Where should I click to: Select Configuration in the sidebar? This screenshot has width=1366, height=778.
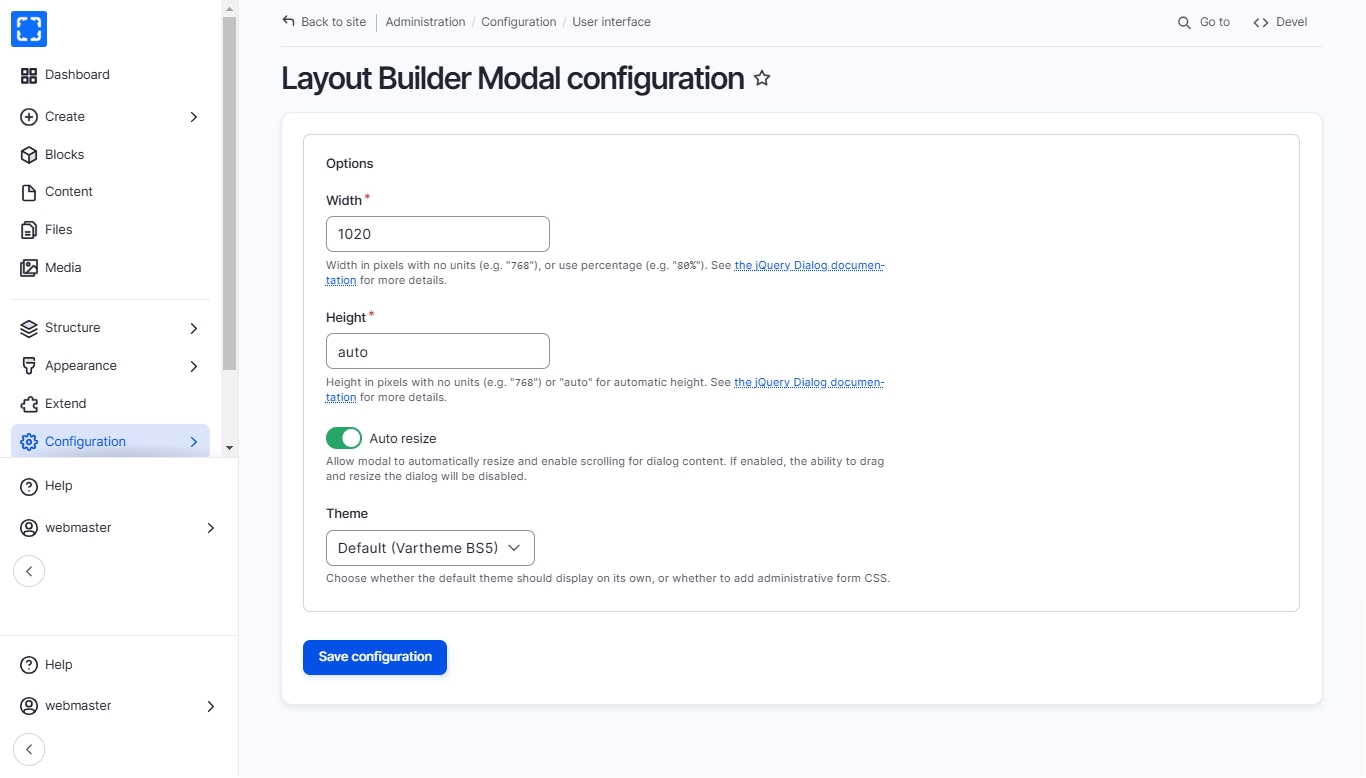pyautogui.click(x=85, y=442)
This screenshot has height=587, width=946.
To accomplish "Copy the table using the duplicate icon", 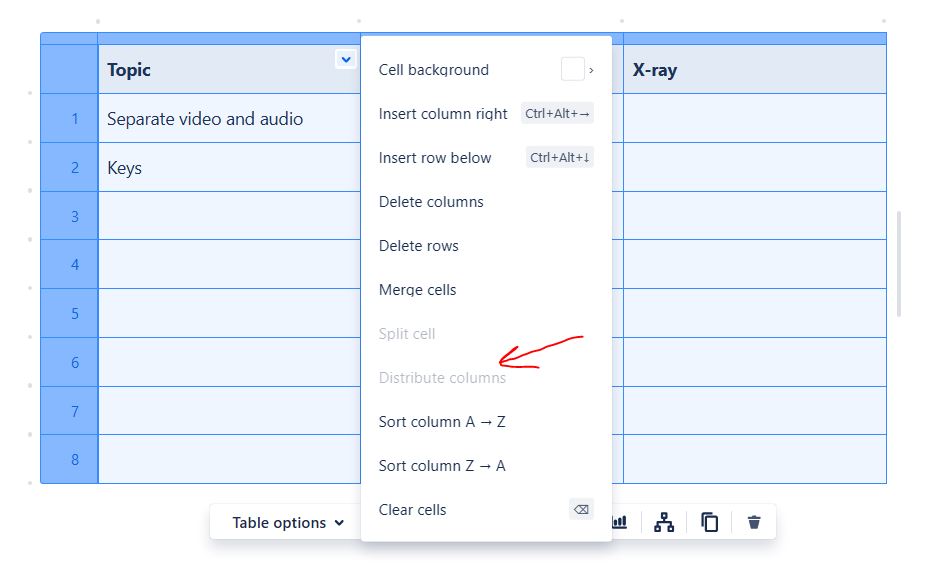I will tap(709, 521).
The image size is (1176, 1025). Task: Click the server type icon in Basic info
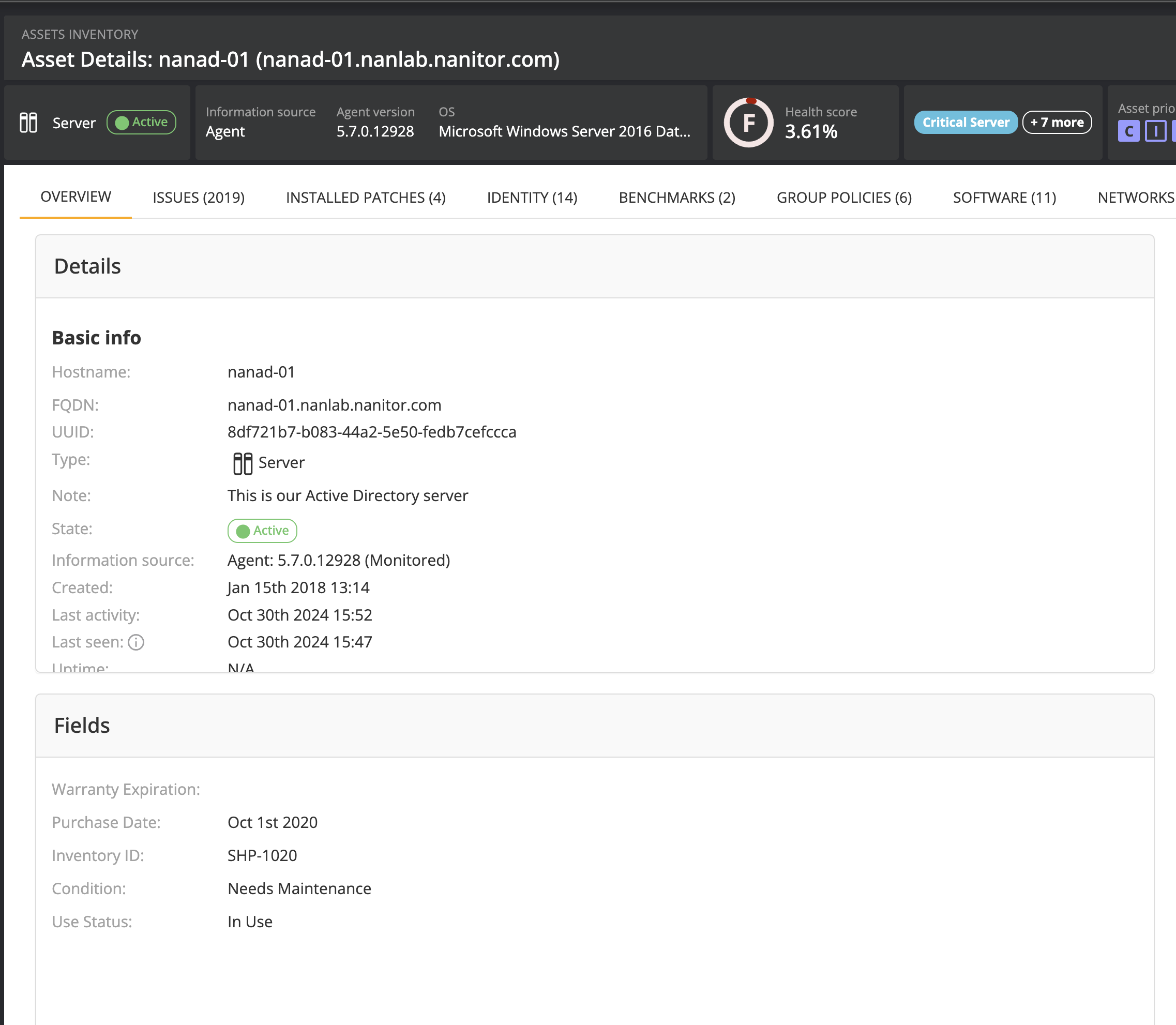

Given exercise
Starting from the beginning of the items and going on through the line containing "pyautogui.click(x=85, y=442)", reproduce those lines with "Configuration" replaced by "Settings" and everything else unchanged, omitting the pictures.

Solved exercise
Where should I click to: Select Settings in the sidebar? This screenshot has width=1366, height=778.
pyautogui.click(x=85, y=442)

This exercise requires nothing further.